The train dragged a cherry-red, superheated steel wheel down the Sierra foothills, bringing a plume of sparks to the foggy gloom of the vast Roseville, California switching yards on that spring day approaching the end of the Vietnam War. A lit fuse on an early Independence Day.

One of billions of tiny, young, evanescent, stars found its mark, a bomb of some conventional-yet-scary type, or a huge, leaky, steel bottle of propane. The phrase "chain-reaction" misses the way explosions began to leap from train to train, track to track.

It took all morning to convince Mom to let us out. Reliving a Cuban Missile Crisis pregnancy. She didn't want to risk the end products of that Vandenberg A.F.B. bunker morning sickness.

A sun-bleached pre-teen I carted my skateboard to the top of the hill, went over the chain-link fence, and stood, stretching to better view the growing mushroom clouds.

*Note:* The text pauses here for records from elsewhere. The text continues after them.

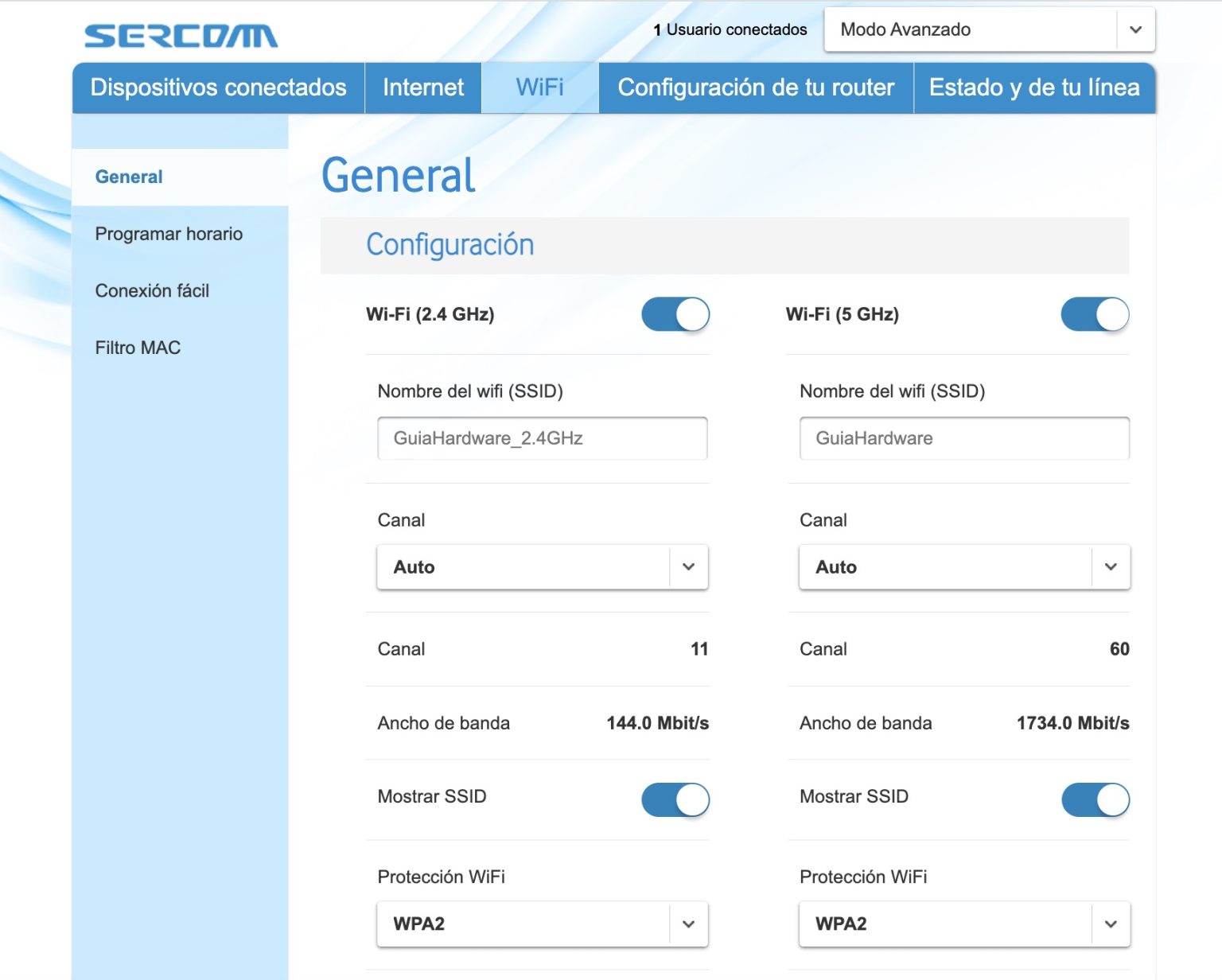1222x980 pixels.
Task: Click the GuiaHardware_2.4GHz SSID input field
Action: 541,438
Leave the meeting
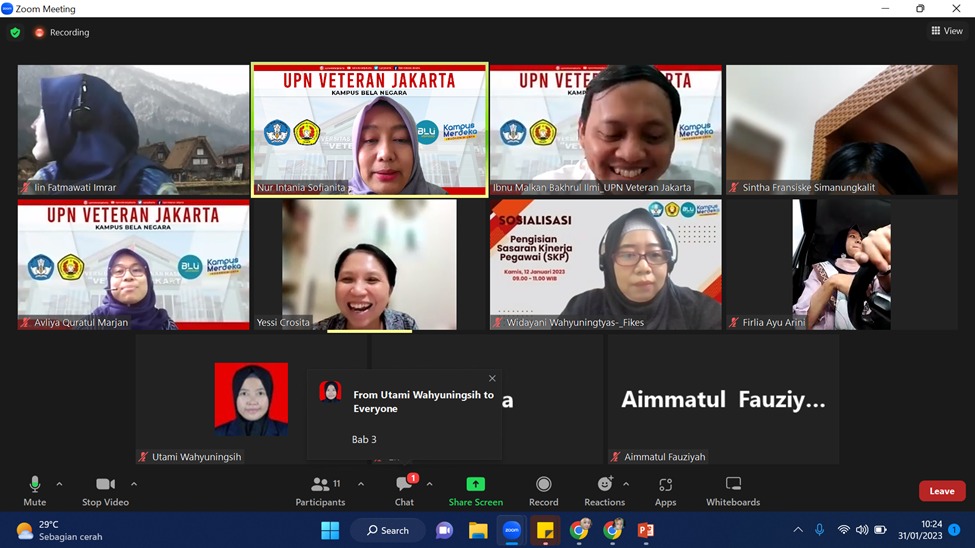Image resolution: width=975 pixels, height=548 pixels. pos(942,491)
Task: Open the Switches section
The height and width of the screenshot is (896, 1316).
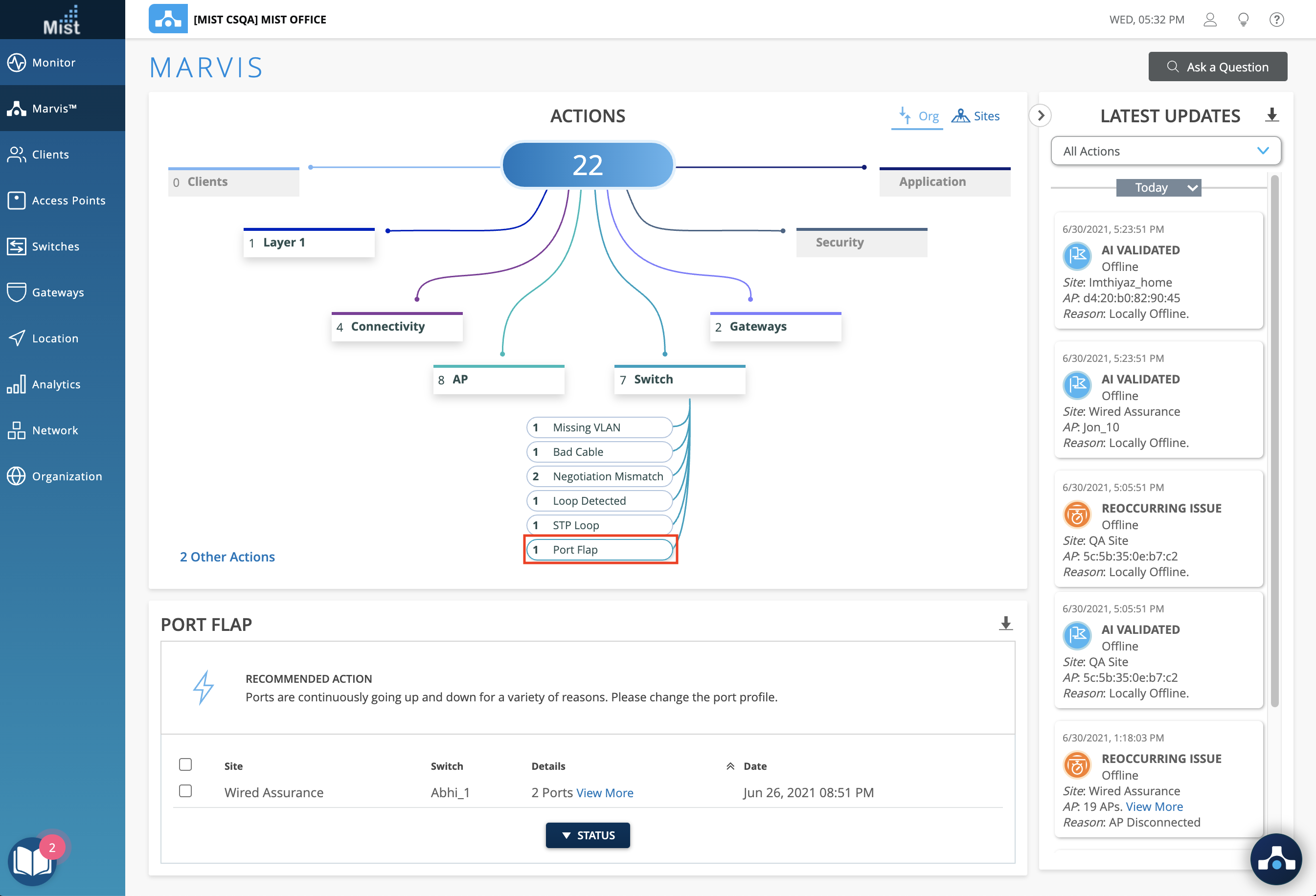Action: 55,246
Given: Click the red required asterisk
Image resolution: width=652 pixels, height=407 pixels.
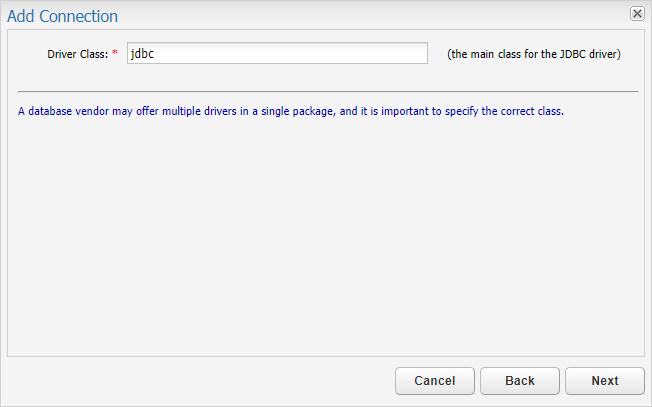Looking at the screenshot, I should click(115, 54).
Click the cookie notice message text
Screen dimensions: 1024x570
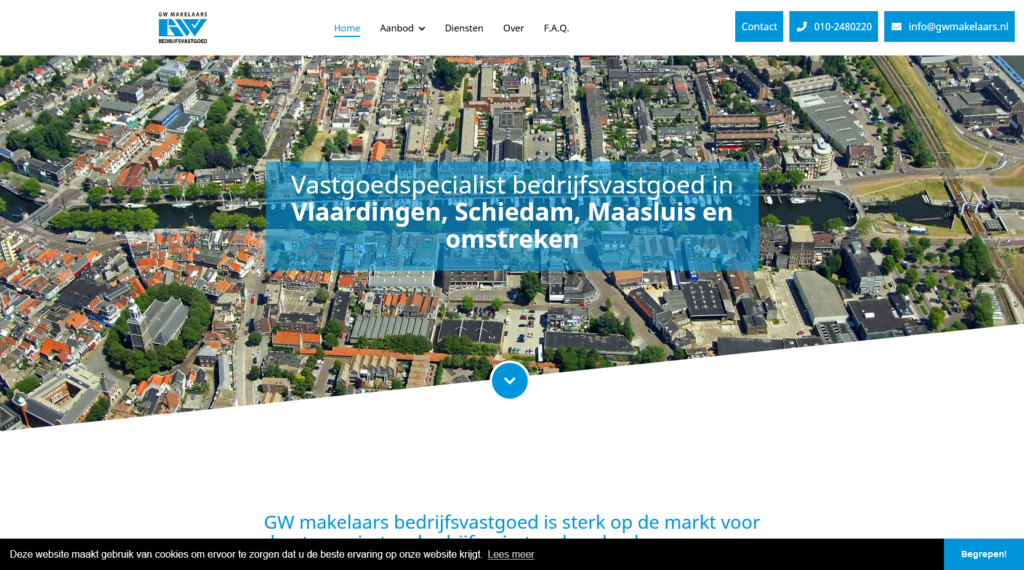245,554
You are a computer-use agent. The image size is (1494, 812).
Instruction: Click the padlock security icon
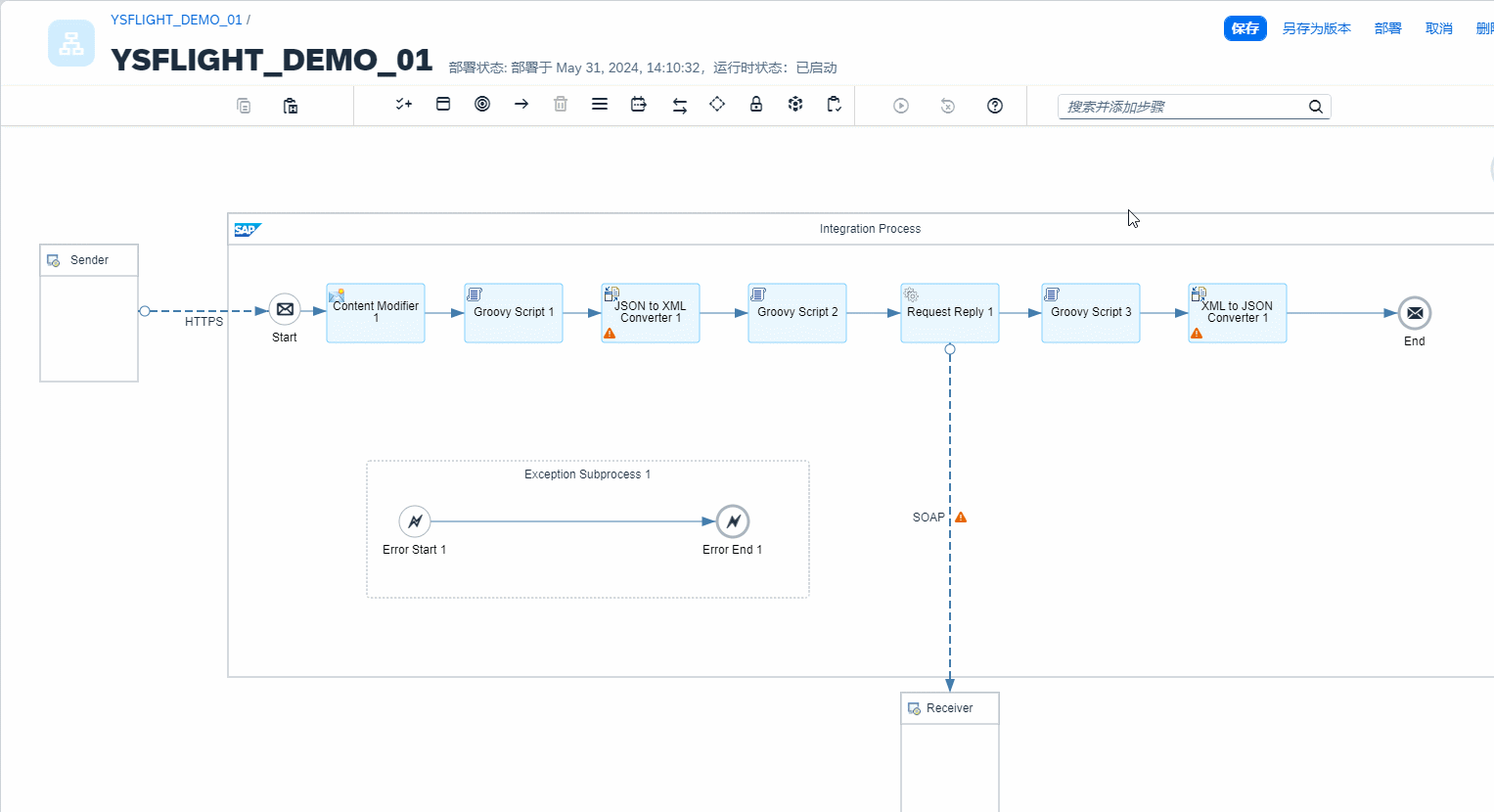[756, 104]
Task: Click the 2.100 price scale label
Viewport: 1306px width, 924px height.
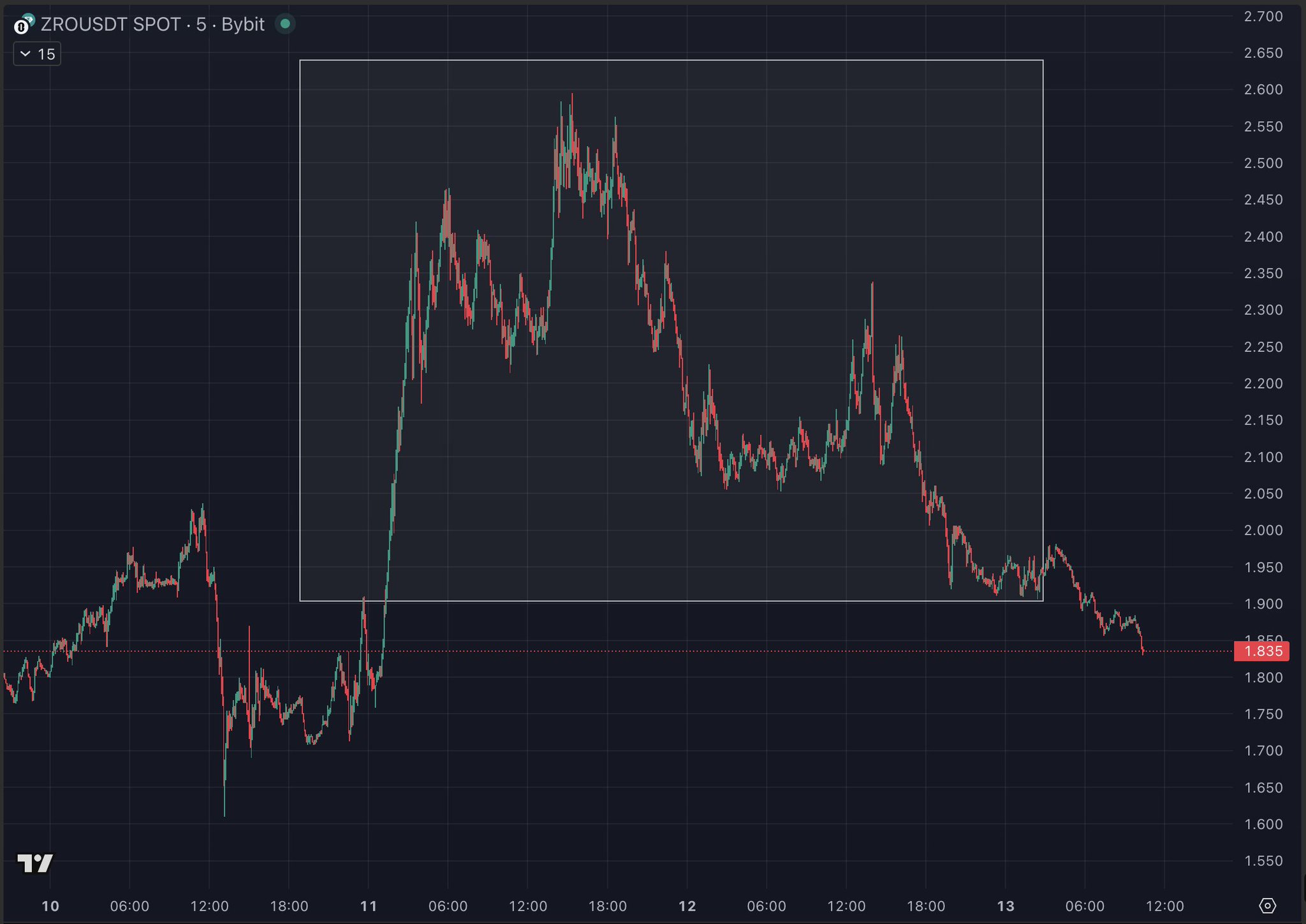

Grandpa had said they were bombs to fill the bellies of B-52 Superfortresses, the kind that Slim Pickens flew in Dr. Strangelove. They wouldn't reach Mather or Beale to be transported to Vietnam or possibly Cambodia.

Not this time.

Years before, the Country Joe MacDonald song endlessly looped through my brain, and I made my parents promise that they wouldn't let me be "sent home in a box." Older now. I leaned back, hoping that if one of the explosions turned out to be atomic, I'd leave a lasting shadow on the grey concrete behind me.

13 comments:

Anonymous said...

I loved the last sentence, particularly how it referenced the photograph. Nice work

Anonymous said...

I liked the mental image of the train yard going up in sequential explosions.

Fran Piper said...

Good story. Is it based on a real event? (The train explosion, that is - the rest of the events are very real indeed, and very well captured.)

Anonymous said...

Thanks, strugglingwriter and Jim.

Fran Piper,

The disaster at the Roseville Switching yards did happen at about that time. Most of the explosions, particularly the largest ones, were from propane tankers, or natural gas tankers. The small ones were the bombs.

Fran Piper said...

Thanks, caveblogem! I had never heard about this. (I wasn't living in the USA back then.)

Good punchy writing too. I particularly like the first sentence. It pulled me in immediately.

Anonymous said...

A strong opening and some powerful imagery. Good story.

Anonymous said...

This is clever, linking in the photo at the end. I've always liked post/pre-apocyphal stories like this.

Anonymous said...

i love this kind of story!

Christian said...

Vivid depiction of the beauty of apocalyptic chaos. Tasty!

s.w. vaughn said...

Powerful in more ways than one!

Anonymous said...

Very powerful. The end jolted me; made me appreciate the writing even more.

Anonymous said...

I love this story! Big events felt by everyday lives. It's very real and exciting at the same time. Thank you!

Anonymous said...

Loved the "flash" of attitude at the end! You wrapped it up nicely.